Bicentennial plaque

On Sunday June 5th, 2022, Bolton’s Bicentennial plaque was unveiled in the patio area at Mill Street and Queen Street North.  The plaque is in honour of Bolton’s 200-year history, 1821 -2021, with a year’s delay for COVID-19.

The plaque, provided by the Town of Caledon, is the combined effort of Town staff and our Society members.  It has been installed on land that once belonged to George Bolton, the village’s founder, part of his 200-acre purchase on June 5, 1821.

The full text of the plaque follows:

Bolton Bicentennial   1821 – 2021

Bolton is nestled in the Humber River valley on land that has been occupied and used by Indigenous peoples for millennia, including the Huron-Wendat and the Haudenosaunee.  It is the Treaty Lands and Territorial of the Mississaugas of the Credit First Nation, having been acquired from them by the British Crown through the Ajetance Purchase (Treaty 19) in October 1818.

 

In 1819, this area was surveyed as part of Albion Township by James Chewett, who was given 2,635 acres as payment for his services.  On June 5, 1821, he sold Lot 9, Concession 7, a 200-acre lot in the river valley, to British immigrant George Bolton (age 22) who recognized the location’s potential for water-powered industry.

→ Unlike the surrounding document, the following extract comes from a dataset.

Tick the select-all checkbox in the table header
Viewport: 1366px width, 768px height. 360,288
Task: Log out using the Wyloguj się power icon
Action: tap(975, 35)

After building himself a house, George cleared a mill site on the riverbank at what is now the bend in Mill Street.  He was guided by his older brother, James, a skilled millwright who had immigrated two years earlier, settling on 100 acres, seven kilometres northeast of George’s lot. Together, the brothers built a dam across the Humber and erected a grist mill, which was operating by 1824.  As George’s property was surrounded by both absentee landholders and steep valley slopes, forced roads such as King Street and Glasgow Road provided access to his mill.

 

In 1830, when the hamlet’s population stood at fewer than a dozen, George provided the area’s first school. The following year, he opened the first store at the corner of what became King and Mill streets.  In 1832, George was appointed postmaster of the Albion Post Office which he located in his store.  The mill site gradually attracted other development as the settlement became known as Bolton’s Mill or Bolton Hollow.  By 1840, the hamlet comprised 16 buildings including blacksmith shops, shoemaker shops, a cooperage, tannery, distillery, tavern and Samuel Sterne’s hotel.

 

Over the next decade, the mill’s business grew as settlement in Albion Township fueled demand for flour.  In 1845, James Bolton Jr., George’s nephew and assistant, bought the mill and rebuilt it further downstream as a three-storey structure on a stone foundation.  Other water-powered industries were built around the original mill site, including a saw mill, steam biscuit factory, cloth factory and planing mill.

 

As Charles Bolton, James Jr.’s brother, started selling residential lots along King Street, Samuel Sterne was selling commercial lots along Queen Street, establishing the hamlet’s commercial core.  By 1851, the mill had re-doubled its capacity, four hotels were welcoming guests, a brickyard was in operation and the hamlet’s population had risen to nearly 400.  Bolton’s success mirrored that of the surrounding agricultural community it served.

 

The Toronto Grey & Bruce Railway arrived in 1870, securing the hamlet’s economic fortunes and two years later the ‘Village of Bolton’ was incorporated.  The 1870s were prosperous years with the launch of William Dick’s agricultural works, Albert Dodds’ carriage factory and three more hotels, one of which was adjacent to the train station.  New residential neighbourhoods were laid out west of Queen Street, and the construction of large brick homes, commercial buildings and churches steadily changed the streetscapes.  Laurel Hill opened as a public cemetery in 1894.

 

The early 20th century brought new advances: acetylene gas street lighting, telephone service, banking, automobiles, gas pumps and electricity.  In 1935, the 7th Line was cut through Bolton’s steep south hill, creating a new entrance to the village. The alignment, which replaced the century-old switchback via Elizabeth and Nancy streets, became Queen Street South.

 

In the 1950s, Bolton began to expand beyond the confines of its river valley setting with housing developments emerging on the tableland south of the village.  The 1961 relocation of a village grocery store to a new shopping plaza on the south hill started a gradual shift of business out of the valley.  By 1963, the Humber River had been straightened near the Queen Street bridge to alleviate the ever-present threat of flooding and Queen Street North had been cut through the north hill, paving the way for a new residential neighbourhood on the tableland above.

 

With the advent of regional government in 1974, Bolton became part of the newly established Town of Caledon.  While evidence of Bolton’s early water-powered industries has largely disappeared, the original village plan and street-layout remain generally intact, as do many of its late 19th century buildings.  Despite rapid change in all directions, Bolton’s origins as a 19th century river valley town remain visible in its historic core.